------ EXERCISE DATA ------

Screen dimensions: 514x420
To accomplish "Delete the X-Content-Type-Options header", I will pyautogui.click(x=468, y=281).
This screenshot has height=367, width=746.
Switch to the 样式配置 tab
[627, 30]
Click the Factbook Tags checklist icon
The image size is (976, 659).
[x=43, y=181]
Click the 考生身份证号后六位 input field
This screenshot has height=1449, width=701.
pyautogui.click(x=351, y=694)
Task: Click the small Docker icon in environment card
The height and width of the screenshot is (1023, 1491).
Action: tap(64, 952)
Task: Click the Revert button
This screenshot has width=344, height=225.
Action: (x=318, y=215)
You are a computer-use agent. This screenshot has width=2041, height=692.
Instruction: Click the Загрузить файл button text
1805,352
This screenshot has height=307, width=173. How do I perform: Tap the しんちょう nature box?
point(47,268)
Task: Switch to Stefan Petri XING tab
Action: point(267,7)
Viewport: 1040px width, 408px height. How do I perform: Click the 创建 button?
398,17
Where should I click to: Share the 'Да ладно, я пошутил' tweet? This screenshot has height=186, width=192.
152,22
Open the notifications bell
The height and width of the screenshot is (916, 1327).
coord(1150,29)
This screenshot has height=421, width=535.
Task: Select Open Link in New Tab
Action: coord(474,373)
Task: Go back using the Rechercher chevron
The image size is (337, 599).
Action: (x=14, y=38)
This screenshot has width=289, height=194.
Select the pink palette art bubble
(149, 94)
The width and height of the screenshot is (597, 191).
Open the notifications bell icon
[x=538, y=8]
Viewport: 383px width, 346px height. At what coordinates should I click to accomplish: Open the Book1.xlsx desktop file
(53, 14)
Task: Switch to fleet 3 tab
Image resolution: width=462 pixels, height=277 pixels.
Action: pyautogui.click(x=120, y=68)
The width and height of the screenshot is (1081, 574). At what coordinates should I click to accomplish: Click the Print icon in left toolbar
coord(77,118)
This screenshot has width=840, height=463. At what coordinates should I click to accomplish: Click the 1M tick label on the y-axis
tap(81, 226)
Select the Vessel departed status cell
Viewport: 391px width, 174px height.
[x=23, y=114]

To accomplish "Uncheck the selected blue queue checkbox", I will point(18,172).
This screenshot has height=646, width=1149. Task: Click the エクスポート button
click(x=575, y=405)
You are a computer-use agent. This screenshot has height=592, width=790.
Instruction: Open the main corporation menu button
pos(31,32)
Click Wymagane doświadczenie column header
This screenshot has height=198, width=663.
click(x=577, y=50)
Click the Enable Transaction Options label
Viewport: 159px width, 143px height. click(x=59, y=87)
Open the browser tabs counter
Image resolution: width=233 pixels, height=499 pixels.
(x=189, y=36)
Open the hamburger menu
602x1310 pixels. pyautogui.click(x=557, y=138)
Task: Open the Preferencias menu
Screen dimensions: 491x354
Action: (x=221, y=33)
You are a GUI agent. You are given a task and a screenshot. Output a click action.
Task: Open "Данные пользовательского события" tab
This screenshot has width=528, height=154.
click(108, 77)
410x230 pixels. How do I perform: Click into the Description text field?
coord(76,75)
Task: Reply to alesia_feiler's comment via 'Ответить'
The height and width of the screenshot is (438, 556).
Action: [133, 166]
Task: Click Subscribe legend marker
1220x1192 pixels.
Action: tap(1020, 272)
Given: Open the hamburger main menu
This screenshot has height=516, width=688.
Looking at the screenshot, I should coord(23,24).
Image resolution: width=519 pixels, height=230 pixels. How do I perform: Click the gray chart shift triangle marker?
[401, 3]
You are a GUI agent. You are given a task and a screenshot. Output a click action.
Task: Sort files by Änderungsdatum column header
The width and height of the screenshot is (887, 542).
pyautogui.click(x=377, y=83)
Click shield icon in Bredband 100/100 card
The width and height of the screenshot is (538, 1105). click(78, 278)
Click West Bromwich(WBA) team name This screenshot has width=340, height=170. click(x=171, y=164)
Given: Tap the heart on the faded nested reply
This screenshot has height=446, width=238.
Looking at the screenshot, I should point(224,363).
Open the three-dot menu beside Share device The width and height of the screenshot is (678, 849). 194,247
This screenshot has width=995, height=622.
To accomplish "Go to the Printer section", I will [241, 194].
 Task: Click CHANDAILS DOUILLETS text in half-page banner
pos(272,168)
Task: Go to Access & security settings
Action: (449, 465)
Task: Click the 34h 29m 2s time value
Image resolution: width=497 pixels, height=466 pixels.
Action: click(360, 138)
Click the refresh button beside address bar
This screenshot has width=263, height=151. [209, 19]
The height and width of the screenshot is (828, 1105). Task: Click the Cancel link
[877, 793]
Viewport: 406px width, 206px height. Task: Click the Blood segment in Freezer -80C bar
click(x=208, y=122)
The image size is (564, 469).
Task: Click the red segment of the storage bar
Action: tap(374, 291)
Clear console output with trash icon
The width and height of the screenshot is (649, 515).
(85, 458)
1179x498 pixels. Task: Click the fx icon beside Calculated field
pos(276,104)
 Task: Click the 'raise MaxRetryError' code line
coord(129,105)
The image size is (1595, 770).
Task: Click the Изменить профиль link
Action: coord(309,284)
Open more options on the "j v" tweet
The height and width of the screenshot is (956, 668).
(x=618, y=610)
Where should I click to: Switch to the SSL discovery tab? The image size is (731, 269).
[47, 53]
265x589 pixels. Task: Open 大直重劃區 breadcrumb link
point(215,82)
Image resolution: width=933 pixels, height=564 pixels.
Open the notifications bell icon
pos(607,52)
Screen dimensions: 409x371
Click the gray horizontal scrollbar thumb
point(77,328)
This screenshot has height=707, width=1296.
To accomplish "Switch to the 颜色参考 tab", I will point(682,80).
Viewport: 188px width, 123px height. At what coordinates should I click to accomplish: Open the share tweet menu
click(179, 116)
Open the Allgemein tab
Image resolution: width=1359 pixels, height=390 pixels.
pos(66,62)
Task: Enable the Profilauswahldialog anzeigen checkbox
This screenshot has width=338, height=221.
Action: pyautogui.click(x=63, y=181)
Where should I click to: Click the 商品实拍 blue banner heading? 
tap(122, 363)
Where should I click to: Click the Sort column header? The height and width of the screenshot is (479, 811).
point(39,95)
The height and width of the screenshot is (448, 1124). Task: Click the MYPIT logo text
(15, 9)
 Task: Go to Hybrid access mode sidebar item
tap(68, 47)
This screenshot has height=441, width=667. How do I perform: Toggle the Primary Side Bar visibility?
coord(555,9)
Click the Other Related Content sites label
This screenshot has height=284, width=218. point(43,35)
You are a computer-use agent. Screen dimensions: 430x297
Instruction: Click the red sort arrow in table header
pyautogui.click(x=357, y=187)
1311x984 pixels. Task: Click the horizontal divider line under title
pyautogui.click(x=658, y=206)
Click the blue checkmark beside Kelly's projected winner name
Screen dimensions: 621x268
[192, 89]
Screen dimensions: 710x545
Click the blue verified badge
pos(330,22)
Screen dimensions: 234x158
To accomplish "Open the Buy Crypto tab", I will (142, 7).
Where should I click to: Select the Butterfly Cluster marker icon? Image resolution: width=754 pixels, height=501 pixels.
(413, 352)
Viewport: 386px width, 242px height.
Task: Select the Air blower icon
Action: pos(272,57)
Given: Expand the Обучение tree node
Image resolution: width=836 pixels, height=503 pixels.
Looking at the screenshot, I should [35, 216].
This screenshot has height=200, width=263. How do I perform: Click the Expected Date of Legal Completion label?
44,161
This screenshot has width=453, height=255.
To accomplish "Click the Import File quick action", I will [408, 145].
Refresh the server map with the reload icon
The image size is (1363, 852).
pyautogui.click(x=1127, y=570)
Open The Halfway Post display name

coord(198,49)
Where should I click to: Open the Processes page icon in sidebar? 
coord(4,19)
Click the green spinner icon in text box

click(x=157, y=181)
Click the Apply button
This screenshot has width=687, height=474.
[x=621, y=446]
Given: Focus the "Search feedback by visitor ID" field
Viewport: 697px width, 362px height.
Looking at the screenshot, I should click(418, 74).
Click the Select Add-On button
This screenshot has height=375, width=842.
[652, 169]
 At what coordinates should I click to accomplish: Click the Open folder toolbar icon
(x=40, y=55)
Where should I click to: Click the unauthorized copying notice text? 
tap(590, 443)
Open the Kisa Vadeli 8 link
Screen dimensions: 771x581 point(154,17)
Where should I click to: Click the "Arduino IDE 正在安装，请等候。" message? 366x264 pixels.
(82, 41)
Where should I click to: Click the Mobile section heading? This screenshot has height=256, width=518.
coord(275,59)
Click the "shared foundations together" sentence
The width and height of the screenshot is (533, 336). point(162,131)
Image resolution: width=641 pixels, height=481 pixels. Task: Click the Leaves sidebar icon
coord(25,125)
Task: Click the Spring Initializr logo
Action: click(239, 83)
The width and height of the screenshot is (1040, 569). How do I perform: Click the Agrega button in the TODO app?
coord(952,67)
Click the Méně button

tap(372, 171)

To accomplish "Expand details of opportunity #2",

------

* [AIM OF THE TASK]: The first line of the entries above and every line after it, up to and including the line with "Task: Click the Revert button", should be set down exactly.

* [WORKED SOLUTION]:
Screen dimensions: 514x420
To accomplish "Delete the X-Content-Type-Options header", I will pyautogui.click(x=468, y=281).
This screenshot has height=367, width=746.
Switch to the 样式配置 tab
[627, 30]
Click the Factbook Tags checklist icon
The image size is (976, 659).
[x=43, y=181]
Click the 考生身份证号后六位 input field
This screenshot has height=1449, width=701.
pyautogui.click(x=351, y=694)
Task: Click the small Docker icon in environment card
The height and width of the screenshot is (1023, 1491).
Action: tap(64, 952)
Task: Click the Revert button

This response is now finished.